EXTRACTED ENTRIES -
+++++
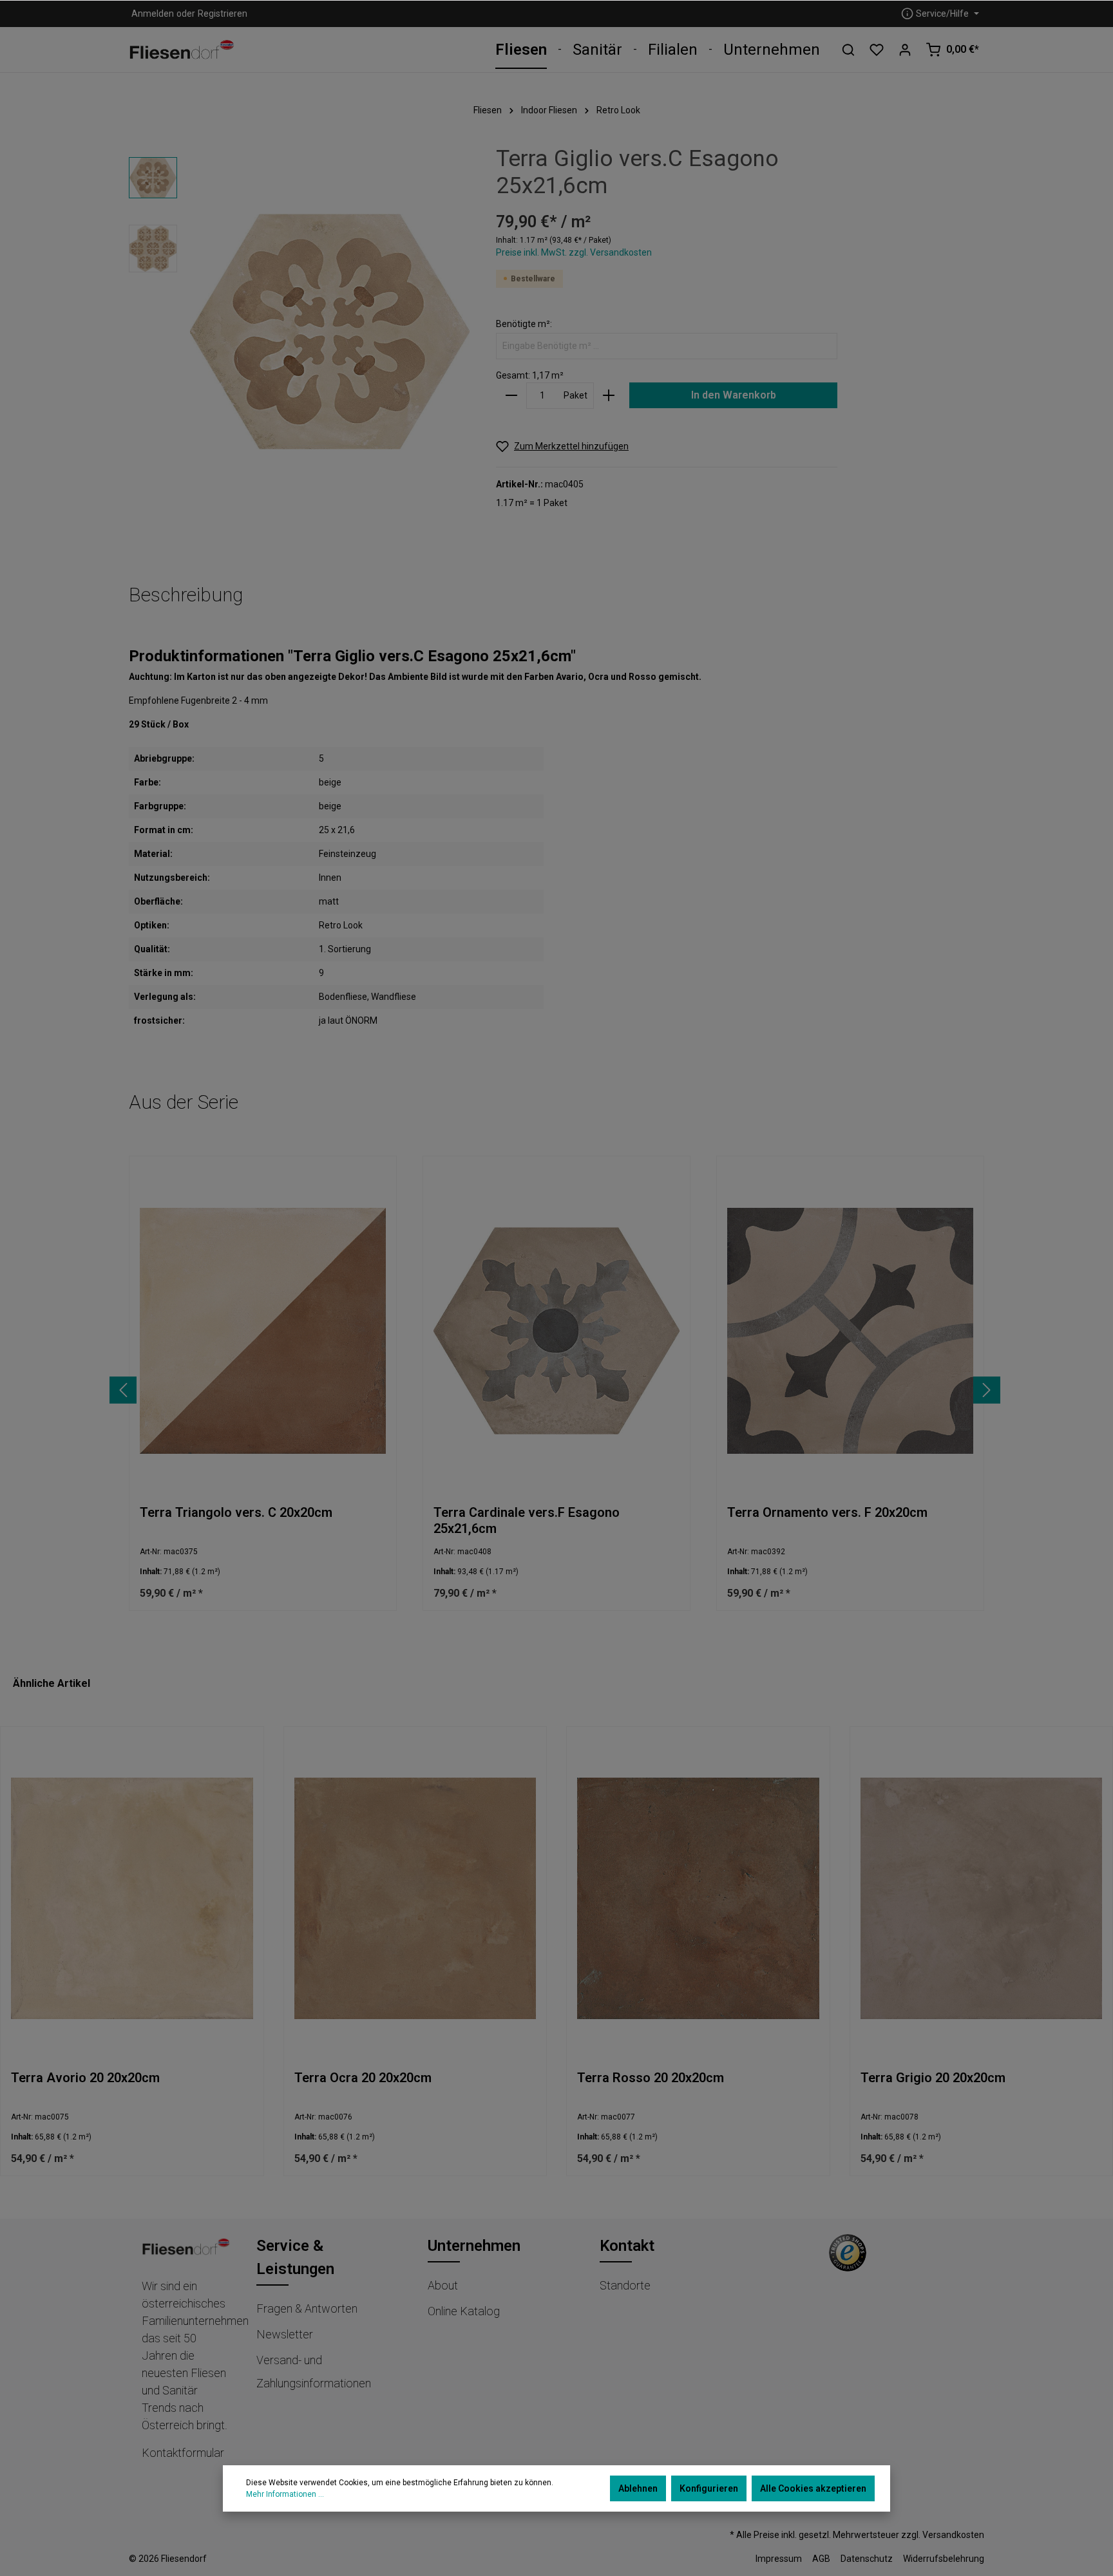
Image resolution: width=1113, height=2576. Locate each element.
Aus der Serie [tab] (183, 1102)
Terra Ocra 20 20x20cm (363, 2077)
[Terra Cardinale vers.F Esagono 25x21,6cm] (556, 1330)
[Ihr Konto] (905, 49)
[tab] (186, 595)
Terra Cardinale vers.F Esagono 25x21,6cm (526, 1520)
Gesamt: (513, 375)
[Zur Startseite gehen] (182, 50)
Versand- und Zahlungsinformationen (313, 2371)
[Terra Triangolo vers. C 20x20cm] (263, 1330)
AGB (821, 2558)
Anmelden (152, 13)
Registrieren (222, 13)
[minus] (511, 395)
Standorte (625, 2285)
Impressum (779, 2558)
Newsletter (284, 2334)
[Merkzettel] (876, 49)
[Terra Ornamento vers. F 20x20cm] (850, 1330)
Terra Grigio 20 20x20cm (933, 2077)
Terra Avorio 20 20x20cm (85, 2077)
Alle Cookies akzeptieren (813, 2488)
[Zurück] (123, 1390)
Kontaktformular (183, 2452)
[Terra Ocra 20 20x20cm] (415, 1898)
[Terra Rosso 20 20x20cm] (698, 1898)
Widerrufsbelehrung (943, 2558)
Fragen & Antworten (306, 2308)
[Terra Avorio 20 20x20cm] (132, 1898)
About (443, 2285)
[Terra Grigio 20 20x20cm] (982, 1898)
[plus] (608, 395)
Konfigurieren (709, 2488)
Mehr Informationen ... (285, 2494)
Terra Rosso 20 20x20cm (650, 2077)
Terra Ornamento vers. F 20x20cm (827, 1512)
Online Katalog (464, 2311)
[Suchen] (848, 49)
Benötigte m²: (524, 324)
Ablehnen (638, 2488)
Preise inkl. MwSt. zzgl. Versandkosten (574, 252)
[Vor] (986, 1390)
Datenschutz (867, 2558)
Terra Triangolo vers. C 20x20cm (236, 1512)
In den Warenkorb (733, 395)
+++++
INSTRUCTIONS FOR THE TASK -
Would you please copy all lines in the data that contain the word "Ornamento"?

EXPECTED OUTPUT -
[Terra Ornamento vers. F 20x20cm] (850, 1330)
Terra Ornamento vers. F 20x20cm (827, 1512)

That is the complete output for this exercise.